BlackRock is hunting for “transformational” opportunities created by the recent banking turmoil and market dislocation, chief executive Larry Fink said on Friday as the world’s largest money manager reported assets under management had recovered to $9.1tn.
“If there is an opportunity to do something transformational, we are going to be prepared to do it,” he told analysts. “How can we double down on what we’re doing with . . . technology. How can we build out our footprint globally at this time?”
US regional banks, brokers and wealth managers are under pressure after the collapse of Silicon Valley Bank last month sparked concerns about unrealised losses in their securities and loan portfolios and sent depositors scurrying to larger banks and money market funds.
BlackRock sent to a team to Switzerland to look at buying part of Credit Suisse before it was forcibly merged into UBS last month, and Fink obliquely referenced that decision, repeating what he said to his executives that week: “I said to be in the game, we must play the game. And so we’re in the game.”
Fink bought what became its huge iShare’s exchange traded funds business when Barclays needed cash during the 2008 financial crisis, and it has done a series of smaller deals to expand the reach of its Aladdin technology business.
The remarks on Friday came as BlackRock revealed that Fink took a 30 per cent pay cut, to $25.2mn in 2022, in recognition of “the firm’s decline in profitability” amid falling markets. Fink’s top leadership team, including the outgoing chief financial officer Gary Shedlin, saw similar reductions, in what the firm described as an effort to reduce the impact of lower earnings on the rest of its employees.
BlackRock also reported that first quarter net income fell 19 per cent year on year to $1.1bn due to squeezed margins, subdued markets and lower performance fees. That translated to $7.64 a share. On an adjusted basis, EPS were $7.93, ahead of the $7.67 expected by analysts polled by Bloomberg.
Revenue was down 10 per cent year on year to $4.2bn, with performance fees on its hedge funds and other alternative investment offerings down more than 40 per cent to $55mn, the money manager said.
However, assets under management rose by $500bn in the quarter to $9.1tn, more than analysts had expected, although they are still well short of the peak of $10tn at the end of 2021. BlackRock also saw inflows of $110bn, with bond exchange traded funds performing particularly strongly.
BlackRock is among the first money managers to report for the quarter, with others in the sector under pressure to slash costs to compensate for lower earnings after a tough 2022. Its first-quarter operating margin of 33.9 per cent was down sharply from the same quarter last year, and slightly missed expectations.

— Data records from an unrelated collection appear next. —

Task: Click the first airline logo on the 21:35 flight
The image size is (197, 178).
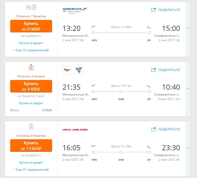Action: click(x=67, y=70)
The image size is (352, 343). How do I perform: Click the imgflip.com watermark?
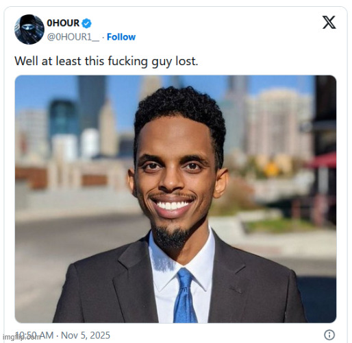click(21, 337)
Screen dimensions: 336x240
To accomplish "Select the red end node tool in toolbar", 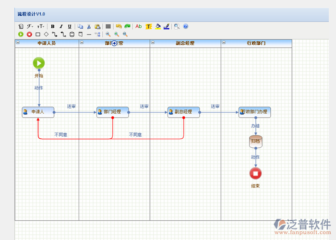I will tap(29, 35).
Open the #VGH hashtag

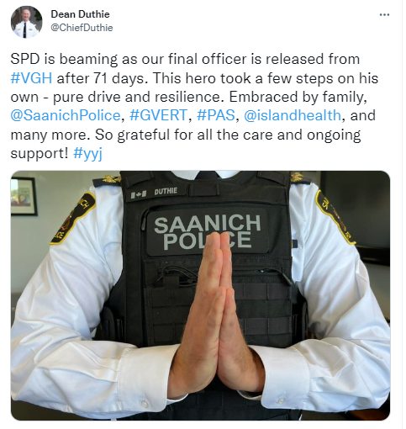(31, 78)
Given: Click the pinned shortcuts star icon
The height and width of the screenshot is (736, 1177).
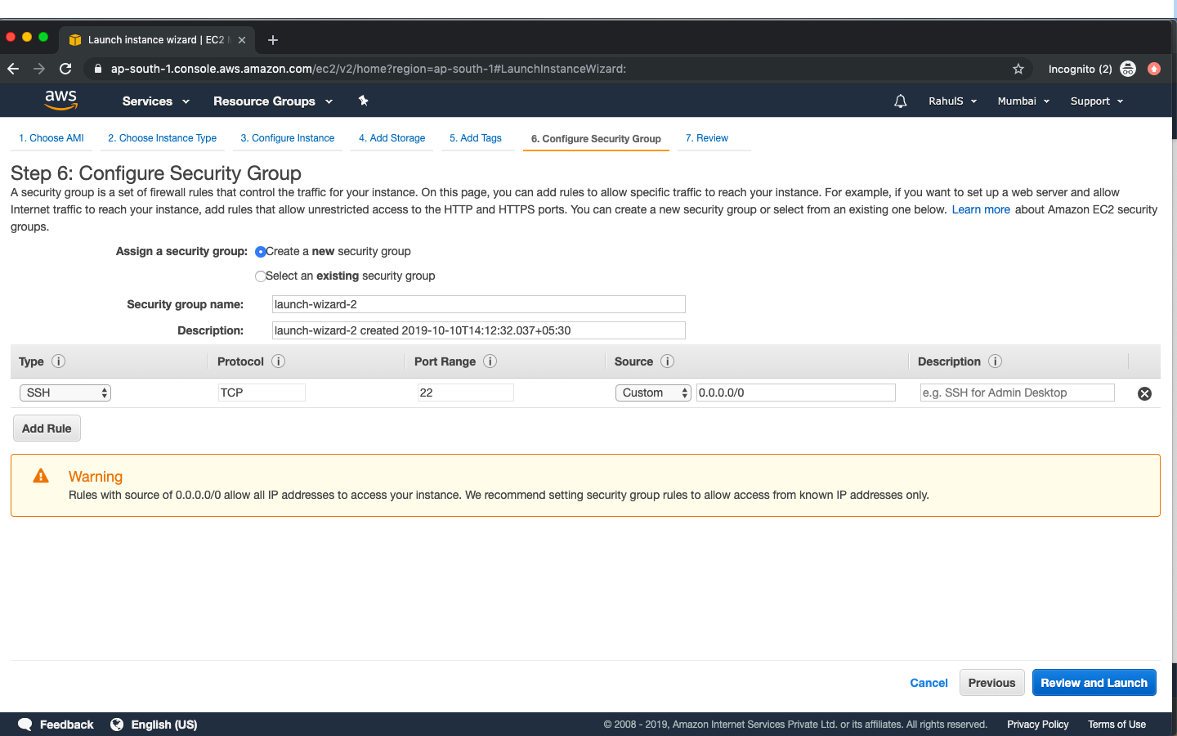Looking at the screenshot, I should (x=363, y=101).
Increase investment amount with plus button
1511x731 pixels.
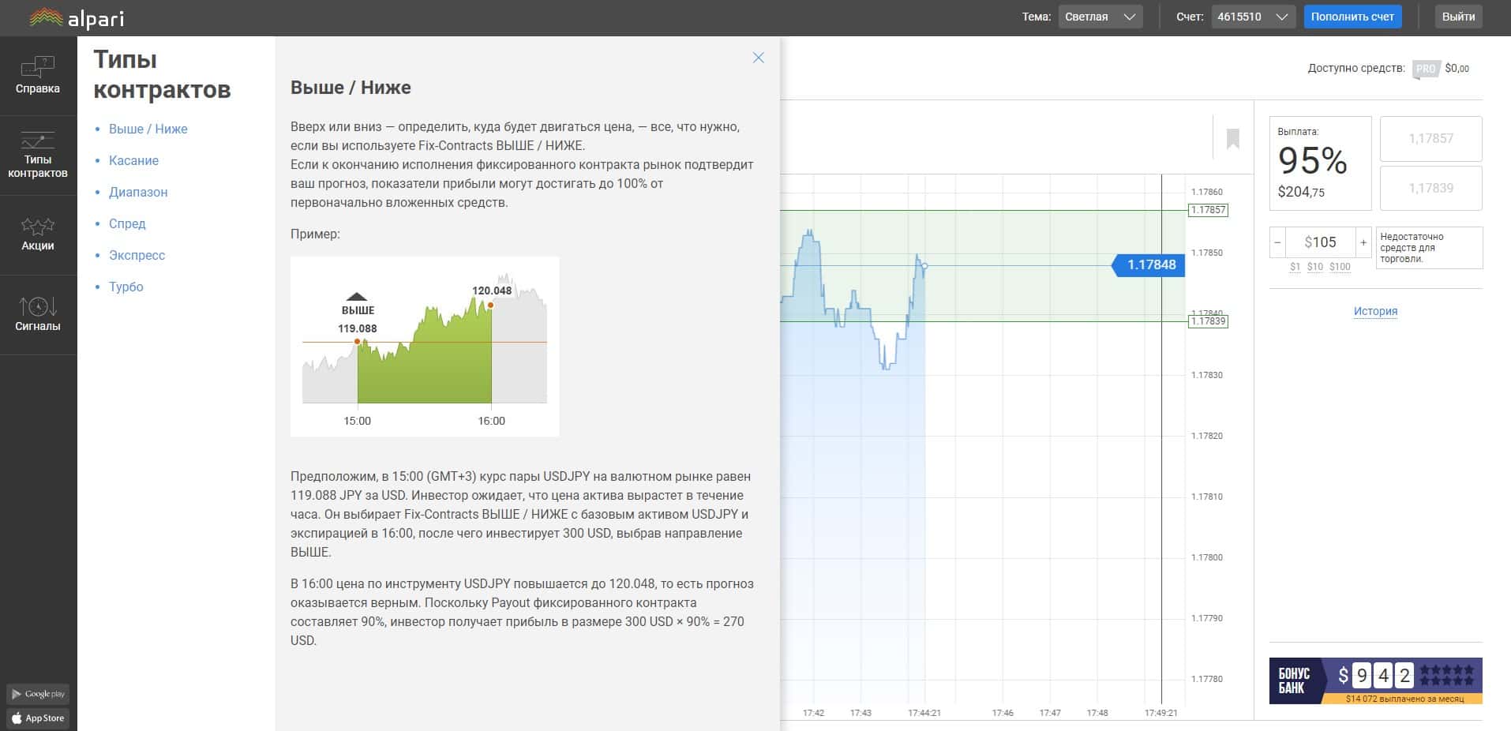click(x=1363, y=242)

The inflows include $103bn to long-term funds and reflect a strong performance in the US where BlackRock has faced persistent attacks from state officials and legislatures in Republican states over its use of environment, social and governance factors in investing.
Republican state treasurers have pulled out more than $4bn of government pension and treasury funds from the company on the grounds that it “boycotts” fossil fuel. BlackRock has hit back, denying those claims and arguing that it invests money the way its clients want.
The company saw outflows from its cash management products in January and February but then $40bn in inflows in March as investors fled regional banks.
BlackRock supplements its money management business with a chunky technology services business centred on its Aladdin risk management platform. Revenues in that division were basically flat year on year at $340mn, a bright spot when most other areas were down.
Kyle Sanders of Edward Jones said the results “exceed low expectations” and highlighted BlackRock’s “ability to sustain solid asset inflows in volatile markets” but warned that profit margins would reman under pressure until markets recovered.
BlackRock shares gained 3.1 per cent in New York on Friday.